_Task requirements:_ Every entry that follows should be output exactly, and every image in it left out.

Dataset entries

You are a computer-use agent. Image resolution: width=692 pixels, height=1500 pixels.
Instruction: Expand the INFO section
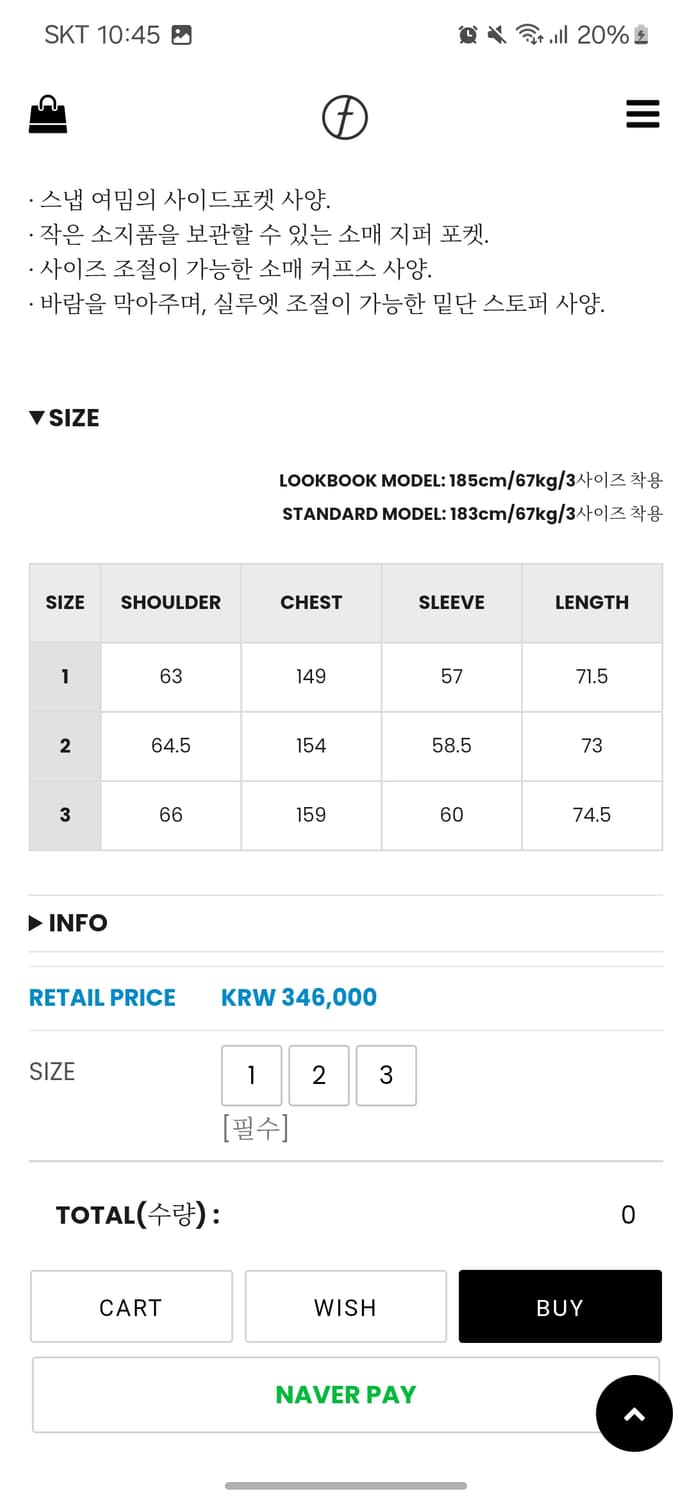[67, 922]
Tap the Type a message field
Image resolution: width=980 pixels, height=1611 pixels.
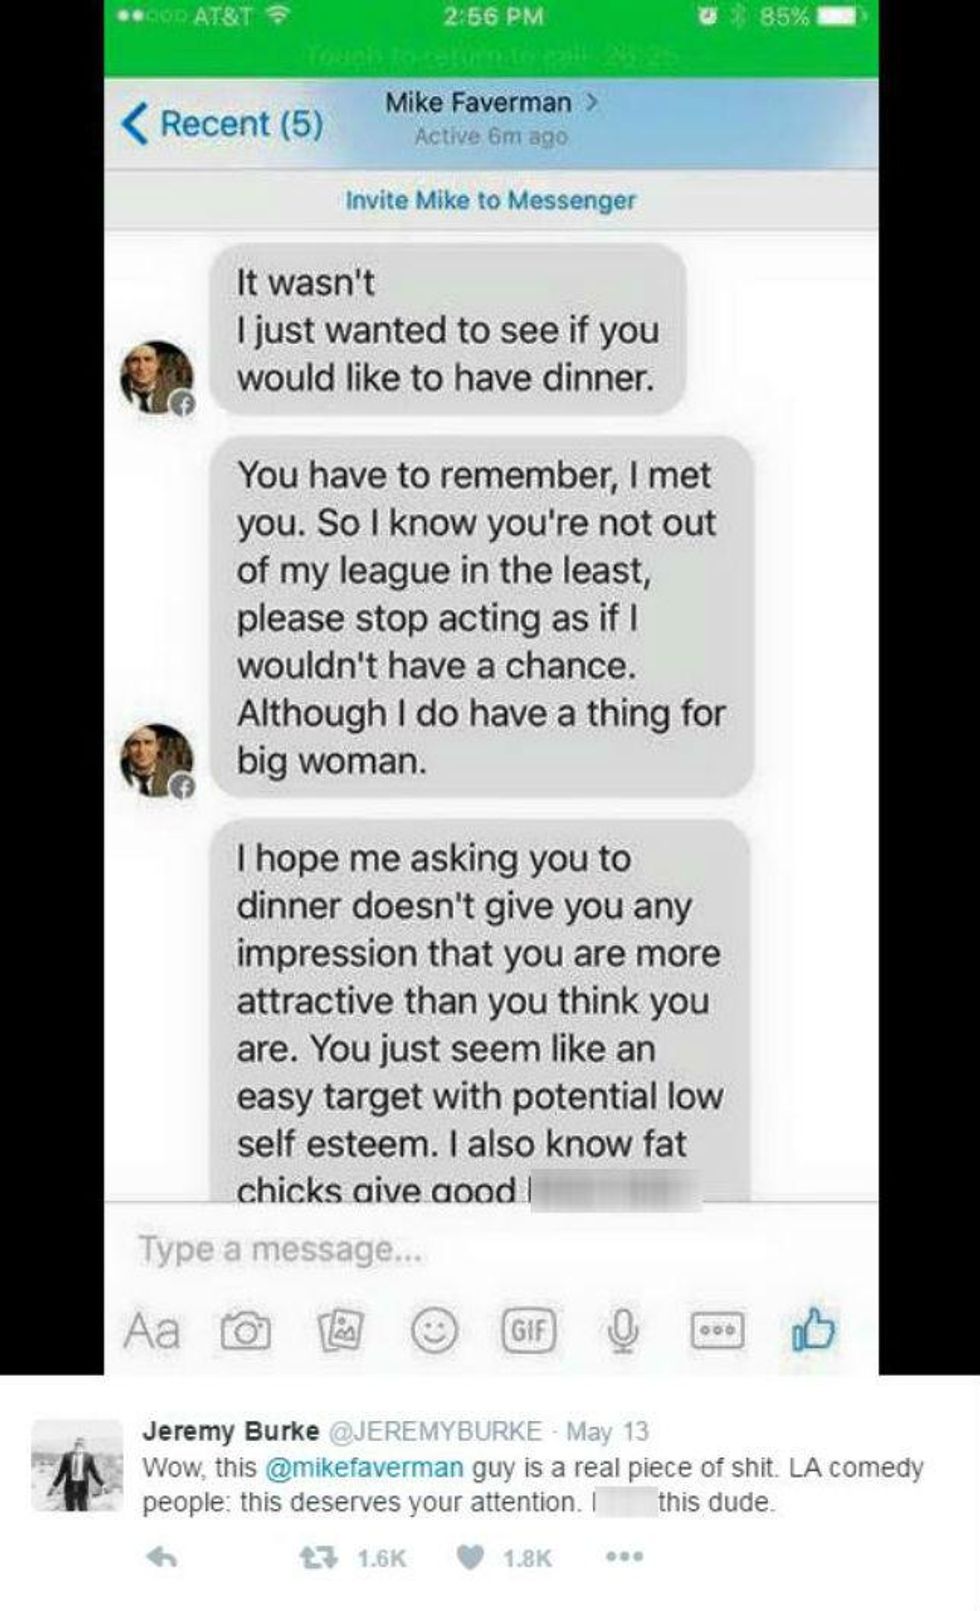491,1249
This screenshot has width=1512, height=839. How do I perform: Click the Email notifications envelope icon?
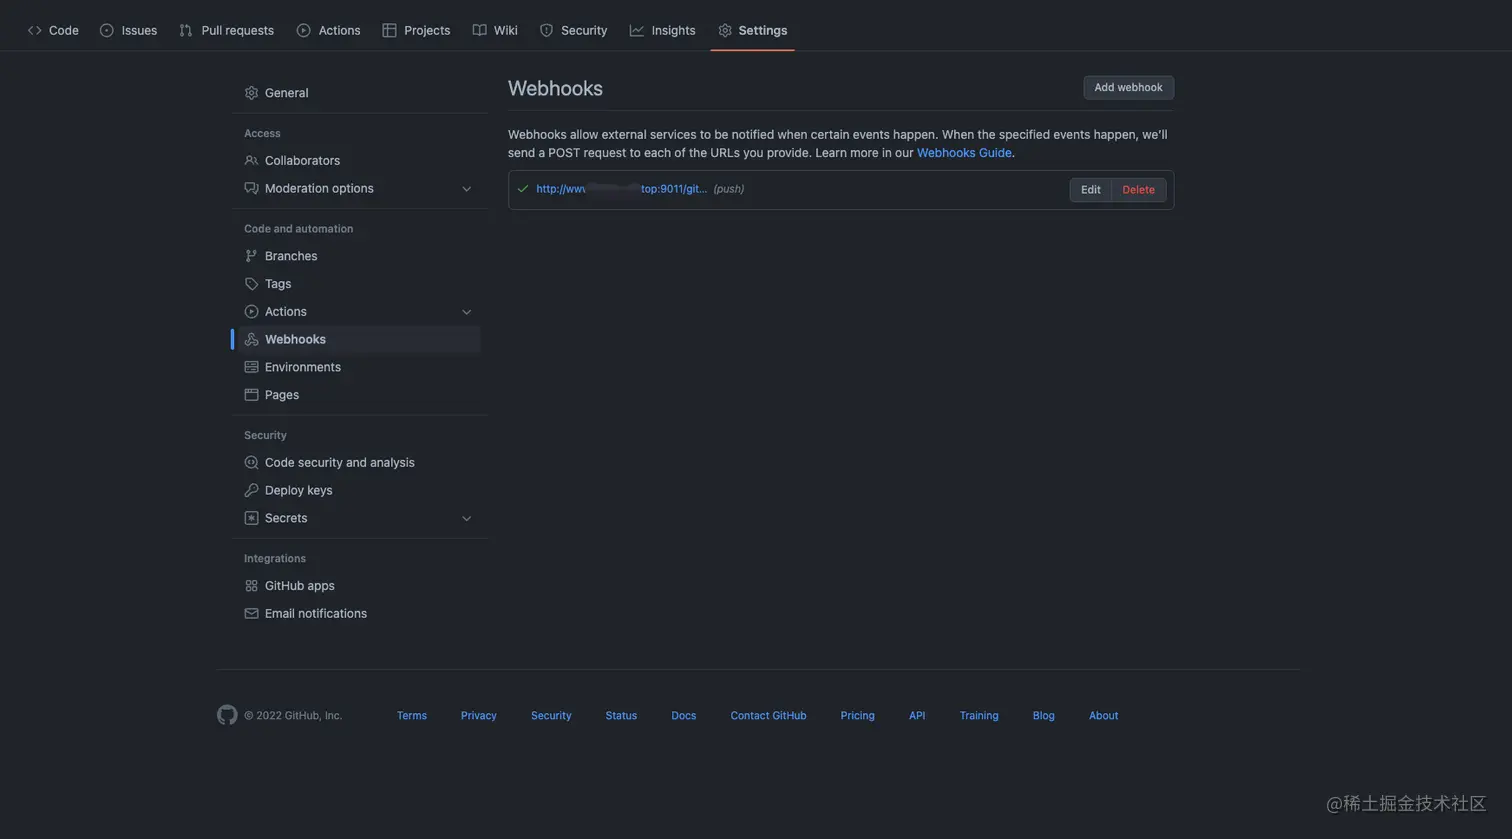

_Answer for this exercise:_
You are a computer-use agent. Image resolution: width=692 pixels, height=1500 pixels.
Instruction: Expand the INFO section
[67, 922]
Tap the Type a message field
Image resolution: width=980 pixels, height=1611 pixels.
491,1249
This screenshot has width=1512, height=839. How do I perform: Click the Email notifications envelope icon?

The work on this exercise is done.